Reproduce every one of the following lines word for word, with nothing changed.

[Records from a data collection]
BEGIN
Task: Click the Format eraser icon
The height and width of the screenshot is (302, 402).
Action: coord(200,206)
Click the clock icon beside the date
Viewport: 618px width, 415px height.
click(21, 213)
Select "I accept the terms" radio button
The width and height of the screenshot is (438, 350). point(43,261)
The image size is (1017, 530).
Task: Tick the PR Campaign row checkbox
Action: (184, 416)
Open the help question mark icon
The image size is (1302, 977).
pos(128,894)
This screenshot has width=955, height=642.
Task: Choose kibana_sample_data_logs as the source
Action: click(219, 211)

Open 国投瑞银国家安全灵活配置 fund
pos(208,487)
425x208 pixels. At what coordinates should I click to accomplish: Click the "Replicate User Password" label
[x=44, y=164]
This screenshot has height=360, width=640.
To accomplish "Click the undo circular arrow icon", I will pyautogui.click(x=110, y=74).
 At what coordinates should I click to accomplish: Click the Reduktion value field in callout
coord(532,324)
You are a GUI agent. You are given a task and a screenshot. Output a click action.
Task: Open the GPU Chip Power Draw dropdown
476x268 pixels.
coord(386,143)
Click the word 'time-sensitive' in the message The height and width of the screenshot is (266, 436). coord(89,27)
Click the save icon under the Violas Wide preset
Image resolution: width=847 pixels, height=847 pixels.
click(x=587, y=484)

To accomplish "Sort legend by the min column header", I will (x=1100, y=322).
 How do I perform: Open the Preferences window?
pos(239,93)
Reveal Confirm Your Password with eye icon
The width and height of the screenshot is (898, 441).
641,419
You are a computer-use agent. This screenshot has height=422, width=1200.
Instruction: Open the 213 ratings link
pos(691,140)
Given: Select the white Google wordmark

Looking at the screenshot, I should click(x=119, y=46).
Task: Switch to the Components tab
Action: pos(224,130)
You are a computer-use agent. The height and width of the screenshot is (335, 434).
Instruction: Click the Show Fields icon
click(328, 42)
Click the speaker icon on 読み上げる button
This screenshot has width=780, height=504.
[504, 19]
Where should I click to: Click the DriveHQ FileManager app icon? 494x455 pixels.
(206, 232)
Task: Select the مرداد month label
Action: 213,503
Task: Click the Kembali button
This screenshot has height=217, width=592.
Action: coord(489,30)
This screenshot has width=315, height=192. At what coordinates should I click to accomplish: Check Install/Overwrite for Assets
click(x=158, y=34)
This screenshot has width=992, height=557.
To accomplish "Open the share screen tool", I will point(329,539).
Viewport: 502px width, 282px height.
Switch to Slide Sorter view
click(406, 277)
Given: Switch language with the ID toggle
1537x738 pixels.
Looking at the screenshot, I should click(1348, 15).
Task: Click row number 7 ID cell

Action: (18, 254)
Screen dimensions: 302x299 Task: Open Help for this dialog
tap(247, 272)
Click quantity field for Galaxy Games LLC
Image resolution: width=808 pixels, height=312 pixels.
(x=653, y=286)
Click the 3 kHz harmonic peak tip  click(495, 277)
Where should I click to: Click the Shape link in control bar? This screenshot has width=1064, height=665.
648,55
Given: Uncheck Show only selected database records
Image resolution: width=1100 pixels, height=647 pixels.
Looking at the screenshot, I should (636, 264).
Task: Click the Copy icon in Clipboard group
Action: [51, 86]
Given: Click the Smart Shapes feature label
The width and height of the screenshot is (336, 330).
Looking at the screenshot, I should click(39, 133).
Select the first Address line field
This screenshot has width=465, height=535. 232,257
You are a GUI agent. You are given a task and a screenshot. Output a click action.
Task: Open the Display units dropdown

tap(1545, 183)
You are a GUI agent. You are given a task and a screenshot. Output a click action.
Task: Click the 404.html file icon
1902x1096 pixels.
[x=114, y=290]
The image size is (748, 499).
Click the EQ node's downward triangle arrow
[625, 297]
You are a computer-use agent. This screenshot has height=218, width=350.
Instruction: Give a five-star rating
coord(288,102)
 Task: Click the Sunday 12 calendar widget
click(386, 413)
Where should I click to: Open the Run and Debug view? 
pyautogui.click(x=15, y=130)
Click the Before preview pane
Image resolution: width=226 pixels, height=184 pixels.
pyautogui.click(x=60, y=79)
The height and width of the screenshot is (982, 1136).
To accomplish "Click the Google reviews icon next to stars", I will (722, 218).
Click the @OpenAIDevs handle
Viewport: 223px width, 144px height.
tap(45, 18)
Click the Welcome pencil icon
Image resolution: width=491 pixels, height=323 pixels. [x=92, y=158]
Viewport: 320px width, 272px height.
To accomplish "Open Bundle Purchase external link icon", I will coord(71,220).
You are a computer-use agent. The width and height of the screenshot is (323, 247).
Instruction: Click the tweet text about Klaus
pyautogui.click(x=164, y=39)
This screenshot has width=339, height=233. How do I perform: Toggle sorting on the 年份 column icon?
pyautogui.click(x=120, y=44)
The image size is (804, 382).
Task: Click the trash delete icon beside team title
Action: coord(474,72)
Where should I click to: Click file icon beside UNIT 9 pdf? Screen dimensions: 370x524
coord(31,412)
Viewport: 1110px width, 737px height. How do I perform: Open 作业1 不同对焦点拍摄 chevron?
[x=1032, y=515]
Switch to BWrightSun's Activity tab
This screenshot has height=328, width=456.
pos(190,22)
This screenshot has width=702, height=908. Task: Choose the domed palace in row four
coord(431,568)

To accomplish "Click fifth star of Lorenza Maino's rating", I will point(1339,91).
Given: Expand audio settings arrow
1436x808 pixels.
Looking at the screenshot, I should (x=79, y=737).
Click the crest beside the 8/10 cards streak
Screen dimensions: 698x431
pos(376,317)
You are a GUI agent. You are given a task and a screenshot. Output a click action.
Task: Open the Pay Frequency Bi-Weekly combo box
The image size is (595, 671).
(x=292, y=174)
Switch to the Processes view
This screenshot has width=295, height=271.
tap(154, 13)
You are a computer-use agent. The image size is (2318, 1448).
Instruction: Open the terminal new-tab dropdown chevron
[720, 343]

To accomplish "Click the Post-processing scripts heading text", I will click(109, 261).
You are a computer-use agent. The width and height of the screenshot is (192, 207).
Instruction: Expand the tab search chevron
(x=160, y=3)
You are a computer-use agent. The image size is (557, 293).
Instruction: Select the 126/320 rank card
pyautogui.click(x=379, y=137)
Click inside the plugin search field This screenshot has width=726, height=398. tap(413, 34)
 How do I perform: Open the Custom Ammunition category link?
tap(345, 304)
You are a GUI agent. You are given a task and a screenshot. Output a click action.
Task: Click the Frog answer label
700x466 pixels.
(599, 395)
END
» **WRITTEN RESPONSE**:
Task: Click the Format eraser icon
The height and width of the screenshot is (302, 402).
Action: coord(200,206)
Click the clock icon beside the date
Viewport: 618px width, 415px height.
click(21, 213)
Select "I accept the terms" radio button
The width and height of the screenshot is (438, 350). point(43,261)
The image size is (1017, 530).
Task: Tick the PR Campaign row checkbox
Action: (184, 416)
Open the help question mark icon
The image size is (1302, 977).
pos(128,894)
This screenshot has width=955, height=642.
Task: Choose kibana_sample_data_logs as the source
Action: click(219, 211)

Open 国投瑞银国家安全灵活配置 fund
pos(208,487)
425x208 pixels. At what coordinates should I click to accomplish: Click the "Replicate User Password" label
[x=44, y=164]
This screenshot has height=360, width=640.
To accomplish "Click the undo circular arrow icon", I will pyautogui.click(x=110, y=74).
 At what coordinates should I click to accomplish: Click the Reduktion value field in callout
coord(532,324)
You are a GUI agent. You are given a task and a screenshot. Output a click action.
Task: Open the GPU Chip Power Draw dropdown
476x268 pixels.
coord(386,143)
Click the word 'time-sensitive' in the message The height and width of the screenshot is (266, 436). coord(89,27)
Click the save icon under the Violas Wide preset
Image resolution: width=847 pixels, height=847 pixels.
click(x=587, y=484)

To accomplish "Sort legend by the min column header", I will (x=1100, y=322).
 How do I perform: Open the Preferences window?
pos(239,93)
Reveal Confirm Your Password with eye icon
The width and height of the screenshot is (898, 441).
641,419
You are a computer-use agent. This screenshot has height=422, width=1200.
Instruction: Open the 213 ratings link
pos(691,140)
Given: Select the white Google wordmark

Looking at the screenshot, I should click(x=119, y=46).
Task: Switch to the Components tab
Action: pos(224,130)
You are a computer-use agent. The height and width of the screenshot is (335, 434).
Instruction: Click the Show Fields icon
click(328, 42)
Click the speaker icon on 読み上げる button
This screenshot has width=780, height=504.
[504, 19]
Where should I click to: Click the DriveHQ FileManager app icon? 494x455 pixels.
(206, 232)
Task: Select the مرداد month label
Action: 213,503
Task: Click the Kembali button
This screenshot has height=217, width=592.
Action: coord(489,30)
This screenshot has width=315, height=192. At what coordinates should I click to accomplish: Check Install/Overwrite for Assets
click(x=158, y=34)
This screenshot has width=992, height=557.
To accomplish "Open the share screen tool", I will point(329,539).
Viewport: 502px width, 282px height.
Switch to Slide Sorter view
click(406, 277)
Given: Switch language with the ID toggle
1537x738 pixels.
Looking at the screenshot, I should click(1348, 15).
Task: Click row number 7 ID cell

Action: (18, 254)
Screen dimensions: 302x299 Task: Open Help for this dialog
tap(247, 272)
Click quantity field for Galaxy Games LLC
Image resolution: width=808 pixels, height=312 pixels.
(x=653, y=286)
Click the 3 kHz harmonic peak tip  click(495, 277)
Where should I click to: Click the Shape link in control bar? This screenshot has width=1064, height=665.
648,55
Given: Uncheck Show only selected database records
Image resolution: width=1100 pixels, height=647 pixels.
Looking at the screenshot, I should (636, 264).
Task: Click the Copy icon in Clipboard group
Action: [51, 86]
Given: Click the Smart Shapes feature label
The width and height of the screenshot is (336, 330).
Looking at the screenshot, I should click(39, 133).
Select the first Address line field
This screenshot has width=465, height=535. 232,257
You are a GUI agent. You are given a task and a screenshot. Output a click action.
Task: Open the Display units dropdown

tap(1545, 183)
You are a GUI agent. You are given a task and a screenshot. Output a click action.
Task: Click the 404.html file icon
1902x1096 pixels.
[x=114, y=290]
The image size is (748, 499).
Click the EQ node's downward triangle arrow
[625, 297]
You are a computer-use agent. This screenshot has height=218, width=350.
Instruction: Give a five-star rating
coord(288,102)
 Task: Click the Sunday 12 calendar widget
click(386, 413)
Where should I click to: Open the Run and Debug view? 
pyautogui.click(x=15, y=130)
Click the Before preview pane
Image resolution: width=226 pixels, height=184 pixels.
pyautogui.click(x=60, y=79)
The height and width of the screenshot is (982, 1136).
To accomplish "Click the Google reviews icon next to stars", I will (722, 218).
Click the @OpenAIDevs handle
Viewport: 223px width, 144px height.
tap(45, 18)
Click the Welcome pencil icon
Image resolution: width=491 pixels, height=323 pixels. [x=92, y=158]
Viewport: 320px width, 272px height.
To accomplish "Open Bundle Purchase external link icon", I will coord(71,220).
You are a computer-use agent. The width and height of the screenshot is (323, 247).
Instruction: Click the tweet text about Klaus
pyautogui.click(x=164, y=39)
This screenshot has width=339, height=233. How do I perform: Toggle sorting on the 年份 column icon?
pyautogui.click(x=120, y=44)
The image size is (804, 382).
Task: Click the trash delete icon beside team title
Action: coord(474,72)
Where should I click to: Click file icon beside UNIT 9 pdf? Screen dimensions: 370x524
coord(31,412)
Viewport: 1110px width, 737px height. How do I perform: Open 作业1 不同对焦点拍摄 chevron?
[x=1032, y=515]
Switch to BWrightSun's Activity tab
This screenshot has height=328, width=456.
pos(190,22)
This screenshot has width=702, height=908. Task: Choose the domed palace in row four
coord(431,568)

To accomplish "Click fifth star of Lorenza Maino's rating", I will point(1339,91).
Given: Expand audio settings arrow
1436x808 pixels.
Looking at the screenshot, I should (x=79, y=737).
Click the crest beside the 8/10 cards streak
Screen dimensions: 698x431
pos(376,317)
You are a GUI agent. You are given a task and a screenshot. Output a click action.
Task: Open the Pay Frequency Bi-Weekly combo box
The image size is (595, 671).
(x=292, y=174)
Switch to the Processes view
This screenshot has width=295, height=271.
tap(154, 13)
You are a computer-use agent. The image size is (2318, 1448).
Instruction: Open the terminal new-tab dropdown chevron
[720, 343]

To accomplish "Click the Post-processing scripts heading text", I will click(109, 261).
You are a computer-use agent. The width and height of the screenshot is (192, 207).
Instruction: Expand the tab search chevron
(x=160, y=3)
You are a computer-use agent. The image size is (557, 293).
Instruction: Select the 126/320 rank card
pyautogui.click(x=379, y=137)
Click inside the plugin search field This screenshot has width=726, height=398. tap(413, 34)
 How do I perform: Open the Custom Ammunition category link?
tap(345, 304)
You are a GUI agent. You are given a task and a screenshot. Output a click action.
Task: Click the Frog answer label
700x466 pixels.
(599, 395)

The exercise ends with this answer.